任务说明:
1. 将下方“完美立方”题目中以“For hundreds of years”开头的段落改写成更简短的中文要点列表，并保留其主要事实。
2. 写出下方“完美立方”题目文本在其最后一句之后的后续内容。

1.链接地址:

http://bailian.openjudge.cn/practice/2810/

http://bailian.openjudge.cn/practice/1543/

http://poj.org/problem?id=1543

2.题目:

Perfect Cubes
Time Limit: 1000MS   Memory Limit: 10000K
Total Submissions: 13190   Accepted: 6995

Description

For hundreds of years Fermat's Last Theorem, which stated simply that for n > 2 there exist no integers a, b, c > 1 such that a^n = b^n + c^n, has remained elusively unproven. (A recent proof is believed to be correct, though it is still undergoing scrutiny.) It is possible, however, to find integers greater than 1 that satisfy the "perfect cube" equation a^3 = b^3 + c^3 + d^3 (e.g. a quick calculation will show that the equation 12^3 = 6^3 + 8^3 + 10^3 is indeed true). This problem requires that you write a program to find all sets of numbers {a,b,c,d} which satisfy this equation for a <= N.

Input

One integer N (N <= 100).

提供信息:
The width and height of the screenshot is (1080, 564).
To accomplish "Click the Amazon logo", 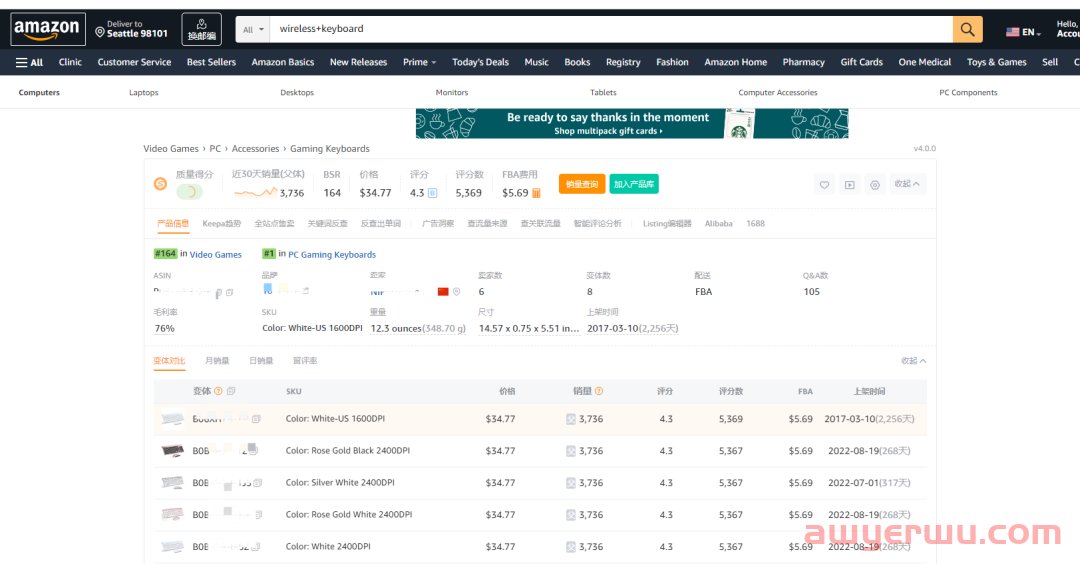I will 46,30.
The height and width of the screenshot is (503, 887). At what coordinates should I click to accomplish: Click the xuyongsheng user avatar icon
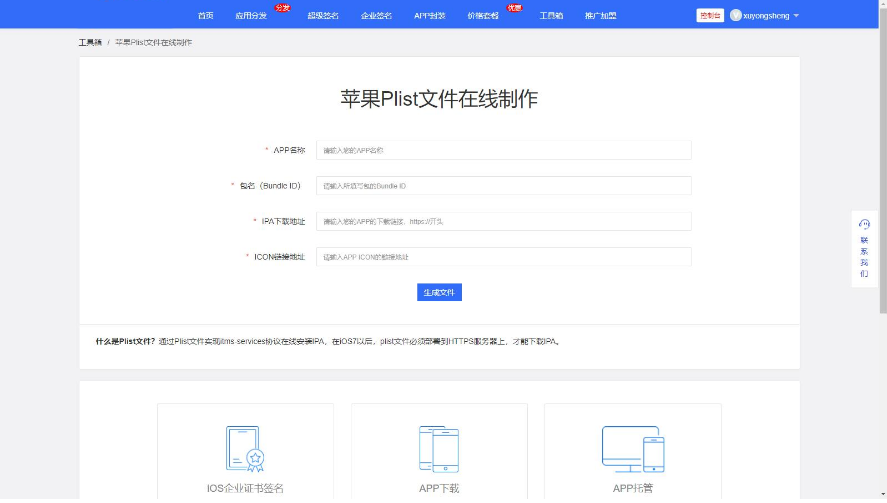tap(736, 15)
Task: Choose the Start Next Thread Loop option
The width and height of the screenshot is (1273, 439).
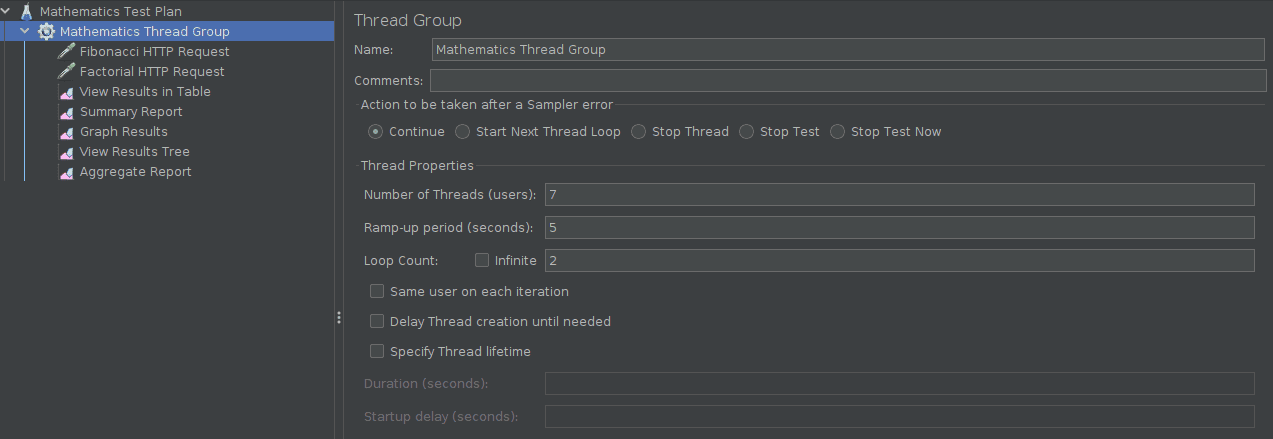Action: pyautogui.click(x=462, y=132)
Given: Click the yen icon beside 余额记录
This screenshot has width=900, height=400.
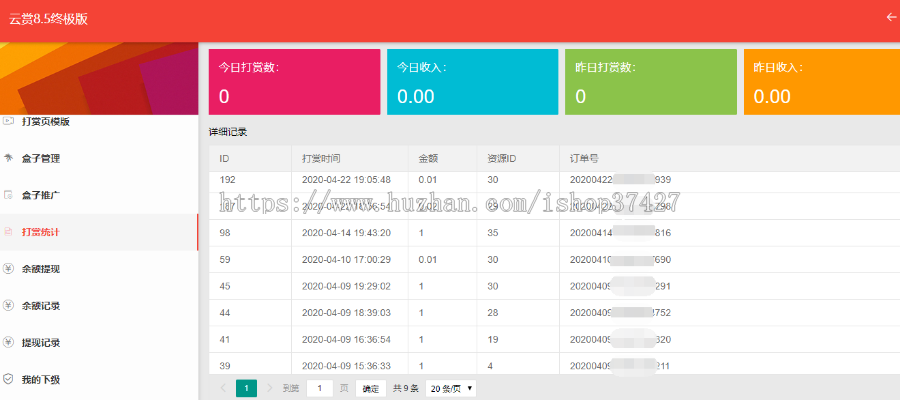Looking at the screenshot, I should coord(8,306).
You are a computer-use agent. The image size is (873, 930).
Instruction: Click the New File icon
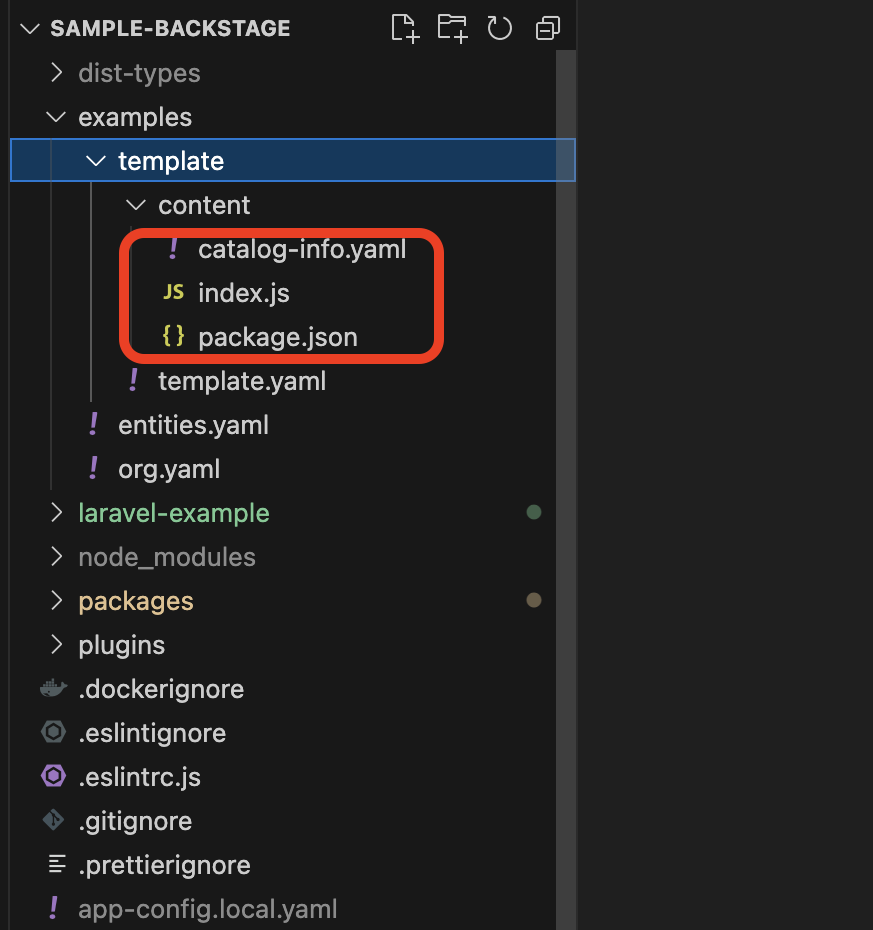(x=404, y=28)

逐项结果:
1.
- 费马大定理指出：当 n > 2 时，不存在大于 1 的整数 a、b、c 使 a^n = b^n + c^n。数百年来它一直未被证明。近来有一个证明被认为正确，但仍在审查中。
- 不过，可以找到大于 1 的整数满足“完美立方”方程 a^3 = b^3 + c^3 + d^3，例如 12^3 = 6^3 + 8^3 + 10^3。
- 本题要求编写程序，找出所有满足该方程且 a <= N 的数组 {a,b,c,d}。

2.
Output

The output should be listed as shown below, one perfect cube per line, in non-decreasing order of a (i.e. the lines should be sorted by their a values). The values of b, c, and d should also be listed in non-decreasing order on the line itself. There do exist several values of a which can be produced from multiple distinct sets of b, c, and d triples. In these cases, the triples with the smaller b values should be listed first.

Sample Input

  1. 24

Sample Output

  1. Cube = 6, Triple = (3,4,5)
  2. Cube = 12, Triple = (6,8,10)
  3. Cube = 18, Triple = (2,12,16)
  4. Cube = 18, Triple = (9,12,15)
  5. Cube = 19, Triple = (3,10,18)
  6. Cube = 20, Triple = (7,14,17)
  7. Cube = 24, Triple = (12,16,20)

Source

3.思路:

枚举+打表(减少计算次数)

注意a要升序排列,然后b,c,d再升序排列

4.代码:

  1. #include <iostream>
  2. #include <cstdio>
  3.  
  4. #define START_N 2
  5.  
  6. using namespace std;
  7.  
  8. int main()
  9. {
  10. int n;
  11. cin>>n;
  12.  
  13. int *arr_cube = new int[n];
  14.  
  15. int i,j,k,p;
  16. for(i = START_N; i <= n; ++i)
  17. {
  18. arr_cube[i - START_N] = i * i * i;
  19. for(j = START_N; j <= i; ++j)
  20. {
  21. for(k = j; k <= i; ++k)
  22. {
  23. for(p = k; p <= i; ++p)
  24. {
  25. if(arr_cube[i - START_N] == arr_cube[j - START_N]
  26. + arr_cube[k - START_N] + arr_cube[p - START_N])
  27. {
  28. cout<<"Cube = "<<i<<", Triple = ("<<j<<","<<k<<","<<p<<")"<<endl;
  29. }
  30. }
  31. }
  32. }
  33.  
  34. }
  35.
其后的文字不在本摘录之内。